> Entries supplied
◆ ◆ ◆

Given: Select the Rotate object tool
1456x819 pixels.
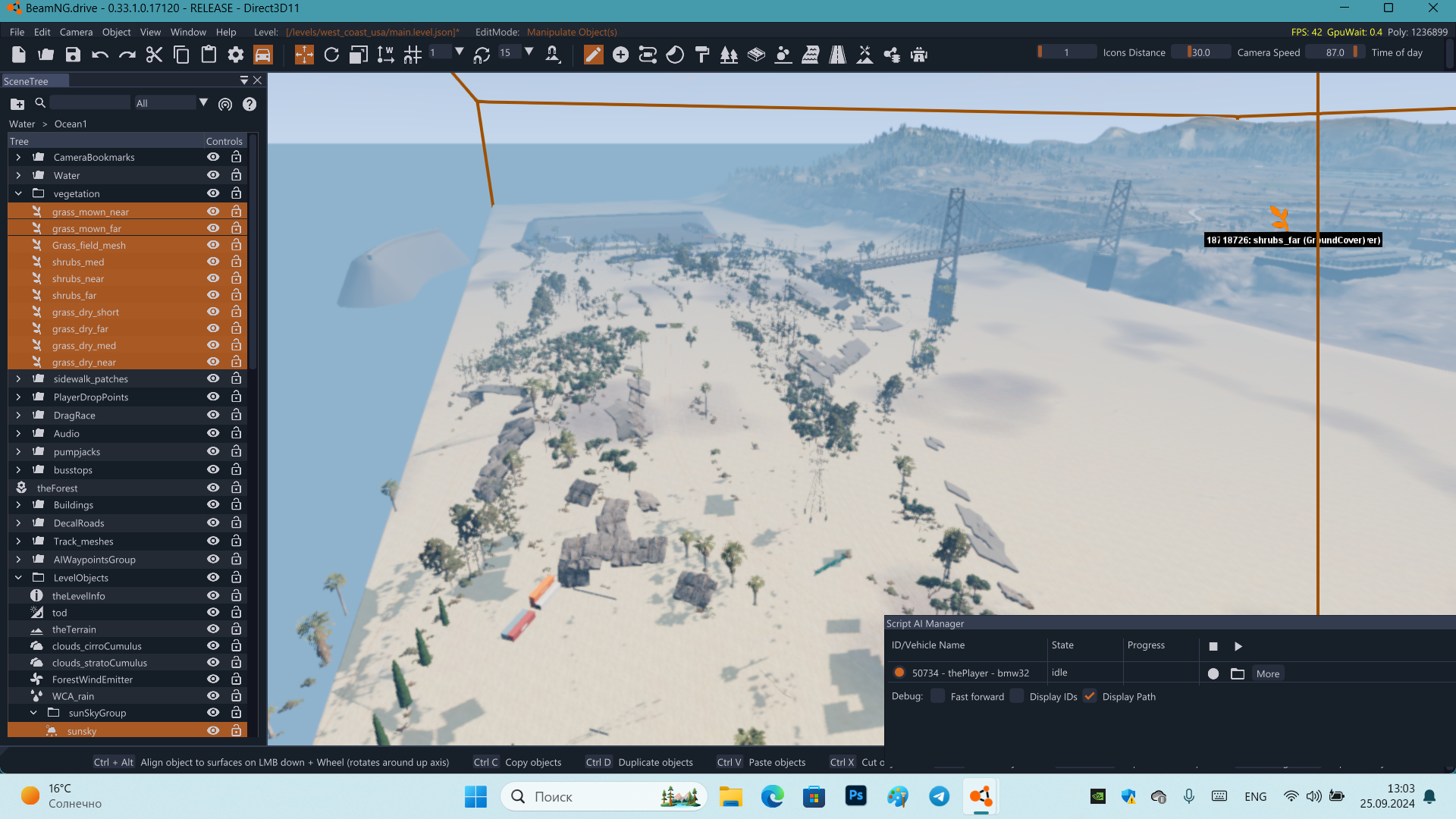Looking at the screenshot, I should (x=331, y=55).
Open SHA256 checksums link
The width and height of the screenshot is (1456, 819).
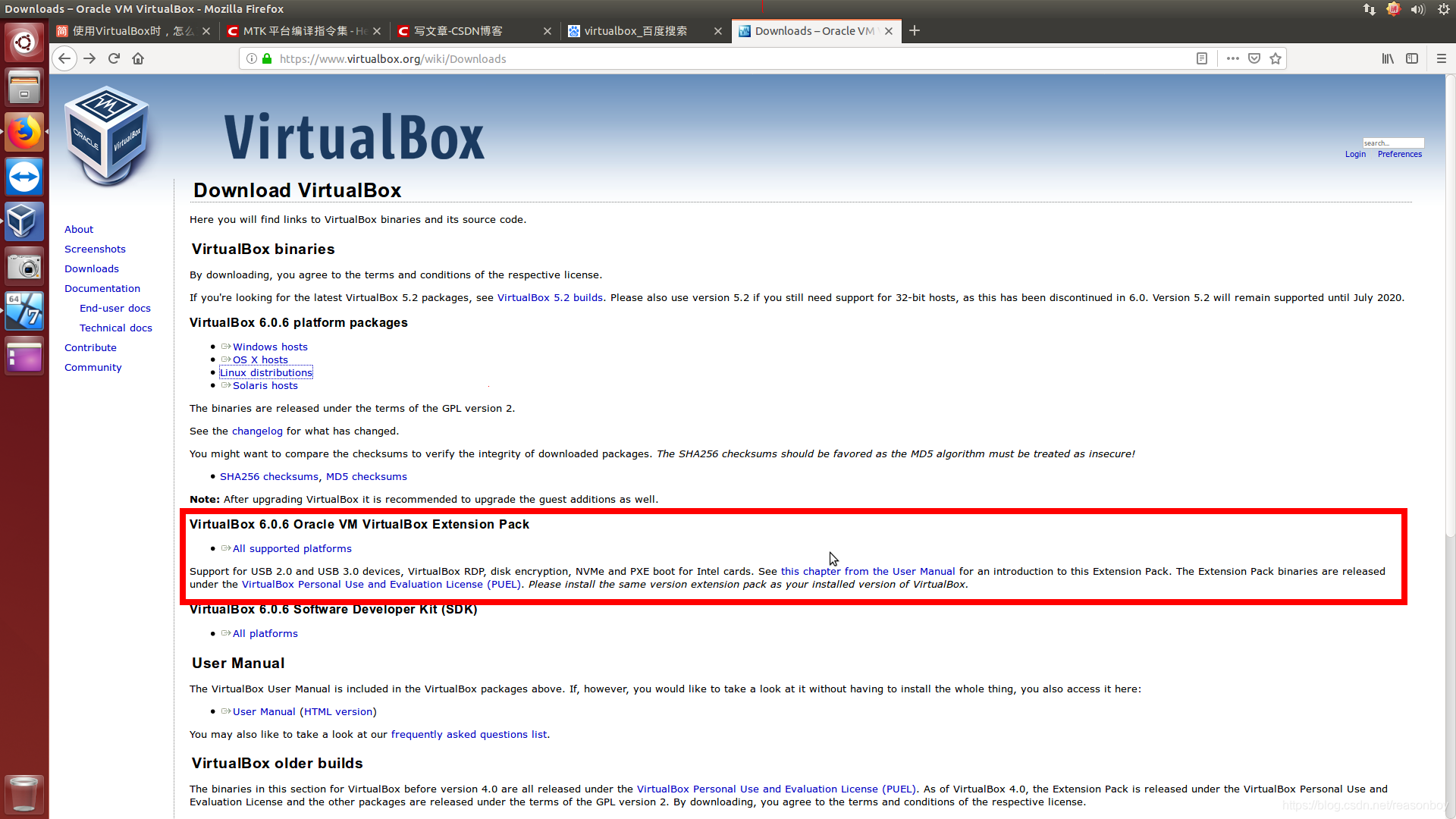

◆ ◆ ◆

> Task description
Starting at the line with "1456x819 pixels.", write out every line exactly through the final line of the records above, both included, and skip the pictures.

> Exercise response
1456x819 pixels.
Looking at the screenshot, I should (x=331, y=55).
Open SHA256 checksums link
The width and height of the screenshot is (1456, 819).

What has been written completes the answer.